A lesson from albizia trees

What happens when growth is “tall and fast”…

A fallen albizia tree, photo courtesy Sen. Russell Ruderman.

“Did you hear that noise?”

I was in Hawaii last week walking along the Manoa Falls Trail, when our guide who was taking us through stopped us.

We all shook our heads, “no.”

“Okay, well that’s good,” he said. “If we had, it would have been the sound of the albizia tree limb cracking. You have to be careful if you hear that noise, The albizia tree limb could be cracking above your head… and onto your head.”

Our guide went on to explain that albizias are one of the largest, fastest growing trees in the world. Yet the albizia tree has one big problem: Their wood is weak and brittle.

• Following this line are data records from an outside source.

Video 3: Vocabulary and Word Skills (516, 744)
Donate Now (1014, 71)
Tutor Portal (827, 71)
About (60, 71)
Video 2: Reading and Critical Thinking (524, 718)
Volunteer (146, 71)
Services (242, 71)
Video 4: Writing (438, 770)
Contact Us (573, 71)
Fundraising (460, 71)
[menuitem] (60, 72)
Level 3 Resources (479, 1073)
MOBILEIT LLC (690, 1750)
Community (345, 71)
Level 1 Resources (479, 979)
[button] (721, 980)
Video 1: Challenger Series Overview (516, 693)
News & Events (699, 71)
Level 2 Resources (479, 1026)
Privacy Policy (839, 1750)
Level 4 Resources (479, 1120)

As a result, albizia trees often topple and split, causing damage to other plant life around them — and to people. In Hawaii, albizia trees have become such a hazard, there are active efforts to preemptively remove them before they get too big and dangerous.

Tall and fast on the outside, weak and brittle on the inside. Looking at these trees, it made me think of businesses too. How the companies I’ve seen that seem big, tall and fast-growing cripple and implode internally. Preoccupied with raising as much money as they can and spending as much money as they can, these companies operate without regard to profitability, how well they’re solving a real problem, and if their team’s culture is healthy. Without strong insides, they don’t last long. And like albizia trees, they leave a wake of damage for others to clean up when they fall.

Even in nature, the things that grow too fast don’t survive.

As we grow Know Your Team, I get a lot of questions from folks about why we intentionally stay small and bootstrapped. Why don’t we go out and raise a bunch of money? Why we don’t go hire a team of fifty people? Why not try to be big, tall, and fast-growing?

To them, I say: Look at the albizia tree. There’s a lesson from nature there.